The simplest way to think about the Aussie economy is that it is driven by dirt and debt. Our commodity exports (led by iron ore) provide the income, which allows us to borrow and speculate on housing. Of course, low interest rates have assisted Australia in achieving the highest household debt levels in the world. In turn, interest rates are so low because of the commodities bear market that occurred from around 2011 to late 2015.
Australian Economy in recent times
As commodity prices fell, so did Australia’s national income. The Reserve Bank of Australia responded to this price fall by lowering interest rates from 4.75% in November 2011 to 1.5% in August 2016. This had the effect of setting off a housing construction and price boom. Rising house prices (via the wealth effect) encouraged consumers to keep spending. Consumption represents nearly two-thirds of economic growth, so this spending kept the economy healthy through the commodity price downturn.
Aussie Economic Risks
The biggest risk for the Aussie economy isn’t a house price collapse, as everyone fears. That will be a symptom of the problem, rather than the problem itself. The biggest risk is a sharp downturn in China’s economy. This will send iron ore prices and other commodity prices plunging back down again. A prolonged downturn in commodity prices will reduce Australia’s income growth. Given Australia’s high debt levels, falling incomes would spook our foreign creditors. This could lead to a plunging Aussie dollar, as foreigners hold back on extending loans to Australia.

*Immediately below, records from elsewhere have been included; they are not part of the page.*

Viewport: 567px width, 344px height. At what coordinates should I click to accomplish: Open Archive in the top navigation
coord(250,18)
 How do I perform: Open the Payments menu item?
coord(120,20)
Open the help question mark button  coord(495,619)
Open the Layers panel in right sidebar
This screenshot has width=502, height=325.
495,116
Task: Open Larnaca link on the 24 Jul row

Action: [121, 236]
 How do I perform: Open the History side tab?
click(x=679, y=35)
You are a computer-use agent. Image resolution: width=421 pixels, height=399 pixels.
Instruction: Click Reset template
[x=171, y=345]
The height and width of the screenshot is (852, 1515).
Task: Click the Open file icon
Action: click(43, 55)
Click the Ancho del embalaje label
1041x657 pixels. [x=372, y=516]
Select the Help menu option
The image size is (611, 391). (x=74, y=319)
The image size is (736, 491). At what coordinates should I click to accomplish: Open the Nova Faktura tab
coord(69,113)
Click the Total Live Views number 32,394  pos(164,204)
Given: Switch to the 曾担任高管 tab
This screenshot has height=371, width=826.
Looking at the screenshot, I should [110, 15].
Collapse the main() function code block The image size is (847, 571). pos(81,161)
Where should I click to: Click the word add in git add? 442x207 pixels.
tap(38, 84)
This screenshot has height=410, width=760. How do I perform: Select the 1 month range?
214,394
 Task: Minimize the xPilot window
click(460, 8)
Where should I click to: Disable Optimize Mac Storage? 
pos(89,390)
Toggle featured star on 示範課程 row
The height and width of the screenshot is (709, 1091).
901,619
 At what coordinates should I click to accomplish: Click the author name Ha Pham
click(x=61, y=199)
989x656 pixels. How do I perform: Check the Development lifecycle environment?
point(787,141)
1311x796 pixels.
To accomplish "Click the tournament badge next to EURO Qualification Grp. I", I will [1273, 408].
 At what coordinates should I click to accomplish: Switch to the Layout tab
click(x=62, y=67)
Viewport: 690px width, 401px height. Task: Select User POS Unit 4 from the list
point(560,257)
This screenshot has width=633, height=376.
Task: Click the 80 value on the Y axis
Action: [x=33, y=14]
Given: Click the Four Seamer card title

So how bad is the Australian Economy?
Australia owes more than $1 trillion (net) to foreign lenders. So if they consider us a higher-risk destination to invest due to a weaker Chinese economy and plunging commodity prices, that could lead to a sharp slowdown and recession. Falling house prices would follow. This is a worst case scenario, but not out of the question if China encounters its own debt crisis.